Maryland lags rest of region in women business leaders.

By V. Dion Haynes
Washington Post Staff Writer
Monday, April 19, 2010

While the Washington area has an above-average concentration of women business leaders, Maryland lags the region and nation in number of female corporate board members and appears to be losing women executives, according to a new report.

Results of a census of 92 Maryland-based, publicly traded companies showed a mixed bag: The number of women board members inched up for the third consecutive year but the number of women executives declined slightly.

Last year, women held 9.2 percent of the board seats, up from 8.8 percent in 2008 and 7.95 percent in 2007, according to the report by Network 2000, an advocacy organization for women business leaders. At the same time, the report said, the share of women executives dropped to 10.4 percent from 10.6 percent in 2008.

Nationally, women held 15.2 percent of board seats in 2009, according to the report. Network 2000 did not gather data on the number of women executives across the country last year.

Maryland lags in those areas, according to the group, because the state is heavy with scientific and biotech firms that typically have fewer women than other kinds of companies and it has few of the headquarters for firms in such sectors as retail that have high numbers of women at the top. Still, the group is pressing companies that fared poorly in the number of women leaders to improve their numbers.

There are "roughly one-third of companies with no women on their boards -- one-third, that's pretty significant," said Ellen Fish, executive vice president of CFG Community Bank in Baltimore, who serves as vice president of Network 2000.

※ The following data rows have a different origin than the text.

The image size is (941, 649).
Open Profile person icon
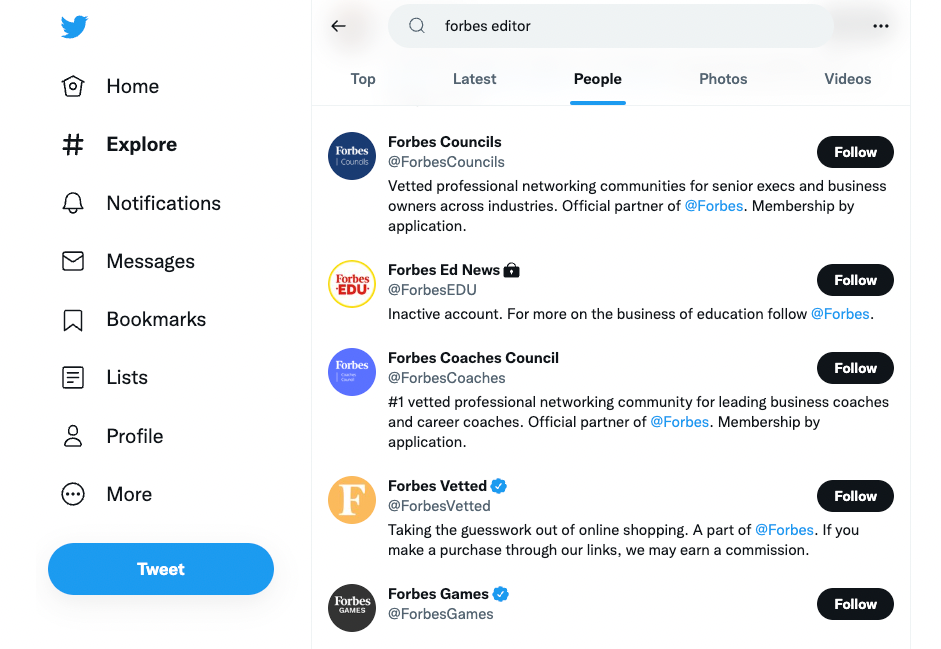(73, 436)
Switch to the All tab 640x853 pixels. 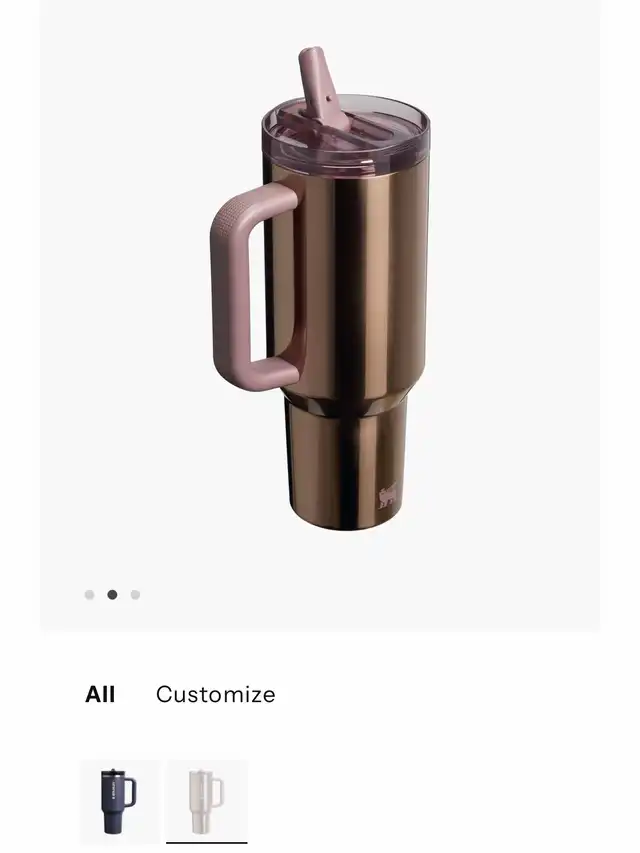(x=100, y=694)
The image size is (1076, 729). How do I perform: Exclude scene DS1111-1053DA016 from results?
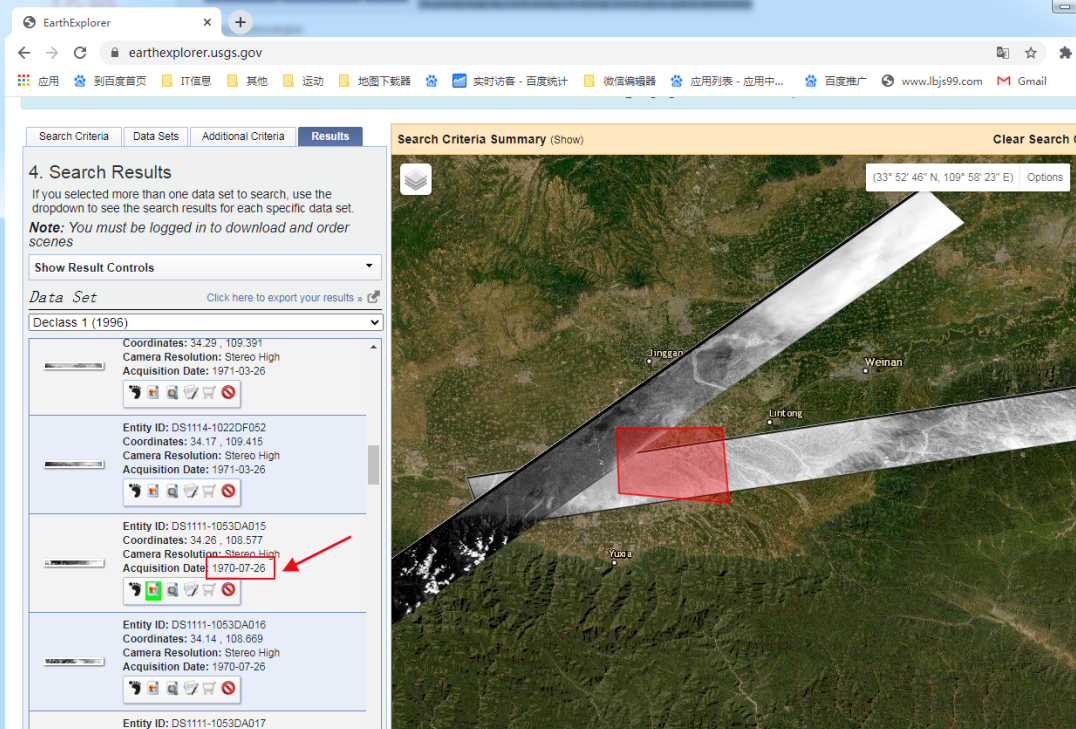tap(228, 688)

"We're advocating for [corporations] to make a conscious decision to have diversity," Fish added. "If you have the same like-thinking people on a board [or in the executive suites], you will get the same answers. If you have diversity, you'll get a different conversation and that should add value to a company."

According to the Greater Washington Initiative, the marketing arm for the Greater Washington Board of Trade, the region has the highest proportion of women executives of any U.S. metropolitan area. For every 100,000 women workers, the region claims 1,213 women in executive or management positions -- 1.2 percent. That is 56 percent higher than the national average.

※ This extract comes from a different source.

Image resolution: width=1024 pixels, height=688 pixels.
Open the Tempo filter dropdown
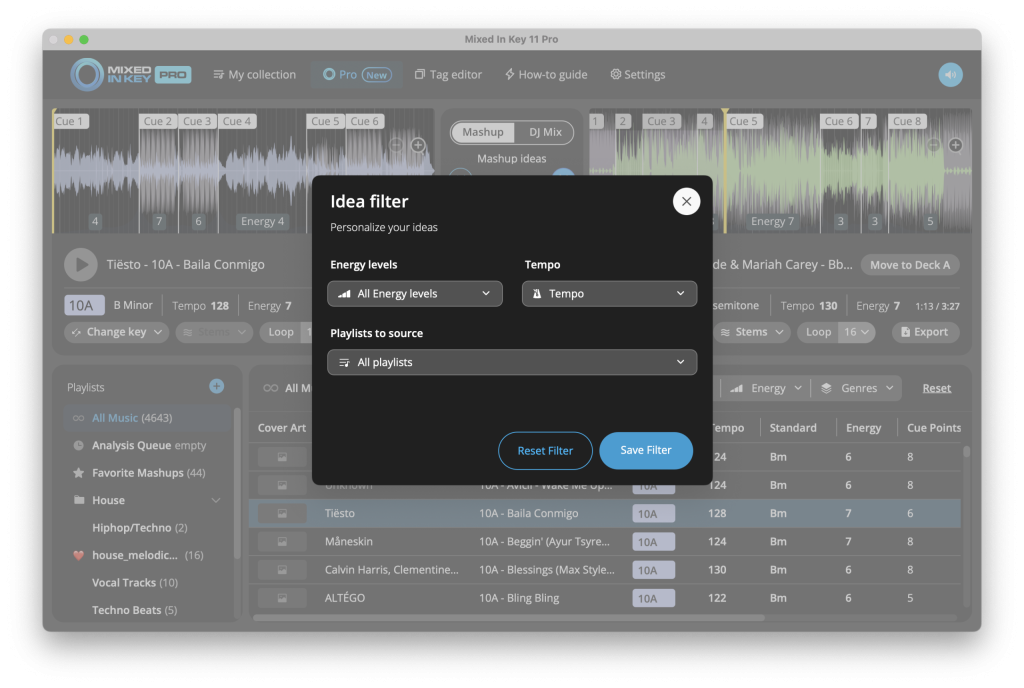click(x=609, y=294)
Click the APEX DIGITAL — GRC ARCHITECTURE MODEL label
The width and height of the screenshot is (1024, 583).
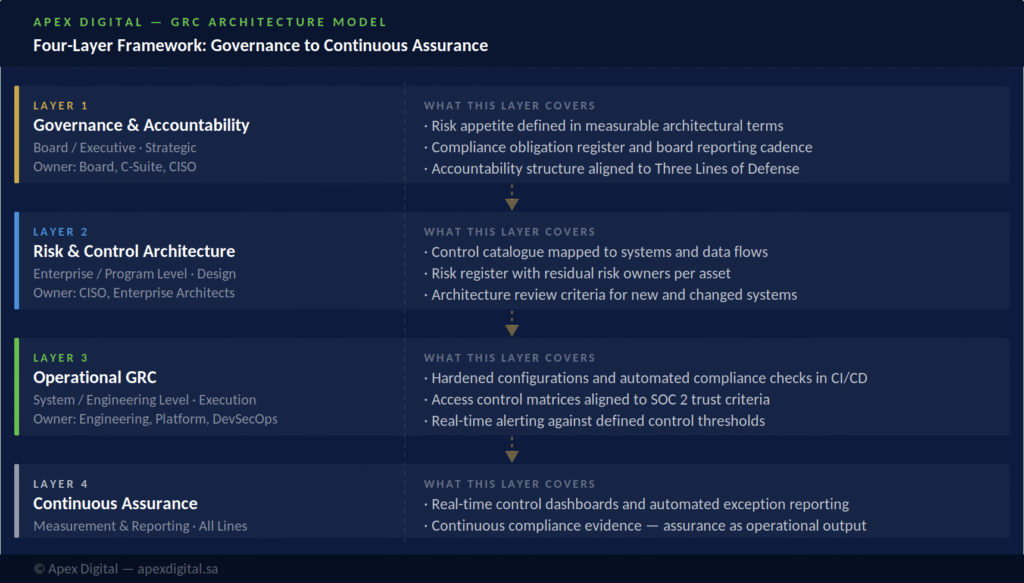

Women executive and corporate board members in the Washington area include Barbara J. Krumsiek, president, chief executive and chairman of Calvert Investments in Bethesda; Linda Rabbitt, chief executive and chairman of Rand Construction in the District; M. Charito Kruvant, president and chief executive of professional services firm Creative Associates International in D.C.; and Catherine L. Hughes, chairperson and secretary of Lanham-based Radio One.

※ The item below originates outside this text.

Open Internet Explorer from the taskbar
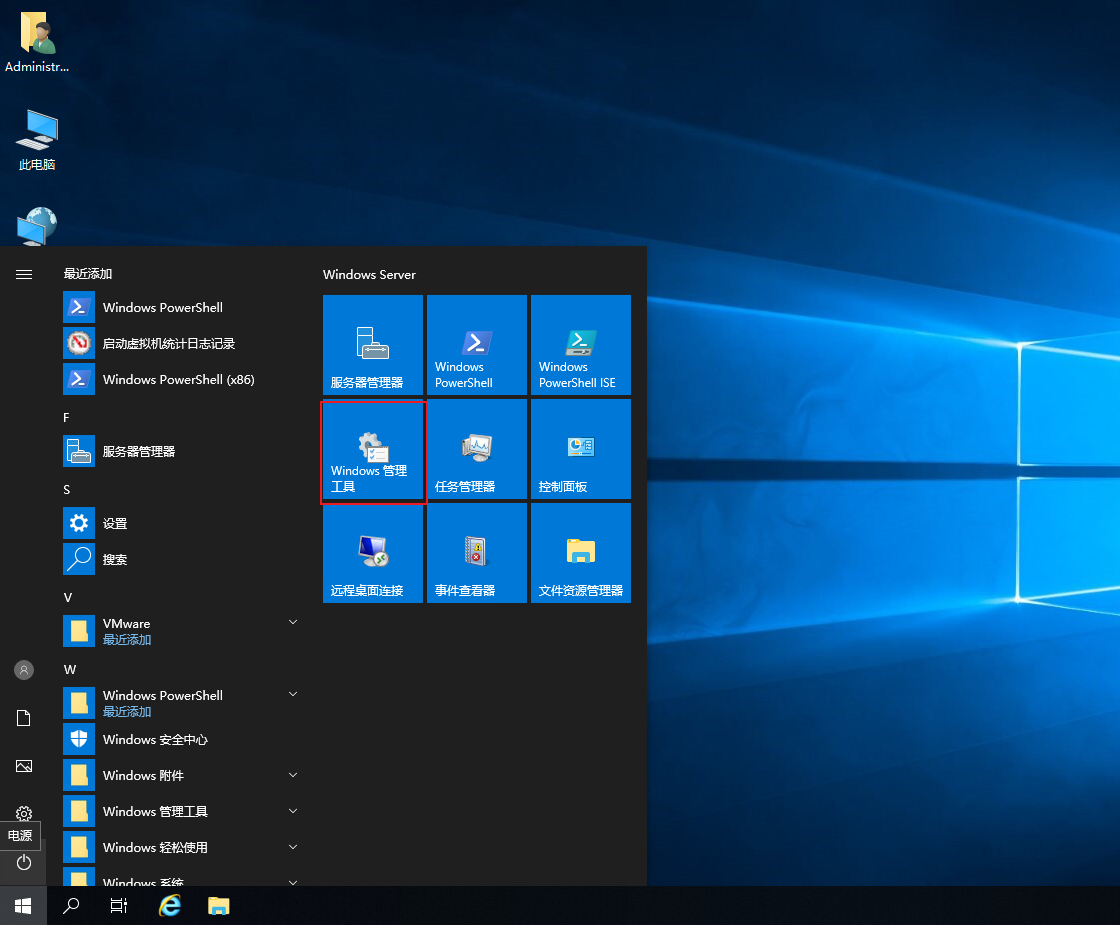This screenshot has height=925, width=1120. [171, 906]
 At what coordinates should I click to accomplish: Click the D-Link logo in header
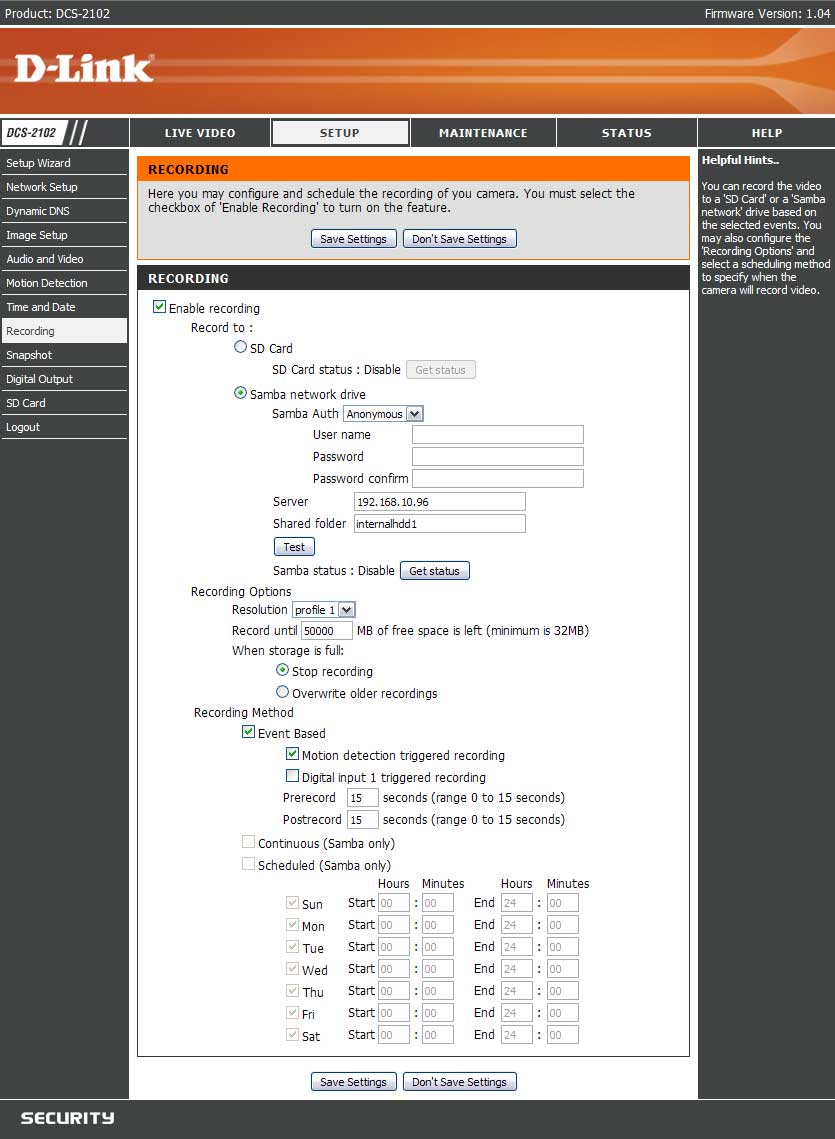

Maryland's largest corporations had the best marks, according to the survey. For instance, all state Fortune 500 companies have at least one women board member, compared with 90 percent nationally. Women filled 17.3 percent of the board seats at Fortune 500 companies in the state, surpassing the national average of 15.2 percent. The rank of minority women reached 15 seats last year, up from three seats in 2008.

Fish said, in general, start ups and newer corporations fared worst. She said corporations typically don't focus on governance and diversity issues until they are more mature.

But the number of companies in the state with women executives shrank. Last year, 61 percent of the companies had no women executives, up from 57 percent in 2008.

"Clearly, I think, having a pipeline at all levels [to move women in management to the executive level] is really important," said Jane Allan Bowie, executive director of Network 2000.

According to the report, 14 companies last year had women filling 20 percent or more of their board seats. Those include Constellation Energy Group in Baltimore, Host Hotels & Resorts in Bethesda and the Adams Express Company in Baltimore.

But one-third of 92 public companies in the state had no women executives or board members last year. Those include Jos. A. Bank Clothiers in Hampstead, Discovery Communications in Silver Spring and software firm Vocus Inc. in Lanham, according to the report.